» **TASK TO COMPLETE**:
From the line with "Viewport: 1512px width, 803px height." down to the final line of the records below, retype everything exactly and leave out the rest.

= = =

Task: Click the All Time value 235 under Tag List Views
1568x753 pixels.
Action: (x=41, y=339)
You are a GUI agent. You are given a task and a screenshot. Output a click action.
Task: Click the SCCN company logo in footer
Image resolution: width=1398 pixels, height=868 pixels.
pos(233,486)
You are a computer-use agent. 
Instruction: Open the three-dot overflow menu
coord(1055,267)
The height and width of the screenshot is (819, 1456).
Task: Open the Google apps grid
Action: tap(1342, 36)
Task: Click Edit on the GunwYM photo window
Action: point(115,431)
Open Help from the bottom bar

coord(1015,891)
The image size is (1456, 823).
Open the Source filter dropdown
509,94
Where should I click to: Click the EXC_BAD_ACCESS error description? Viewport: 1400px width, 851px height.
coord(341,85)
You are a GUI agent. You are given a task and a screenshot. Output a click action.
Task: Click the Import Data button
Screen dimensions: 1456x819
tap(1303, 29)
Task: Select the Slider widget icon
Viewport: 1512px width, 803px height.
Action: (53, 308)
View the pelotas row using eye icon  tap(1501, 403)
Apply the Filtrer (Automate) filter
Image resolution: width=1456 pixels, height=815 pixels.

= = =

» **FINAL ANSWER**:
Viewport: 1512px width, 803px height.
Action: (53, 308)
View the pelotas row using eye icon  tap(1501, 403)
Apply the Filtrer (Automate) filter
Image resolution: width=1456 pixels, height=815 pixels.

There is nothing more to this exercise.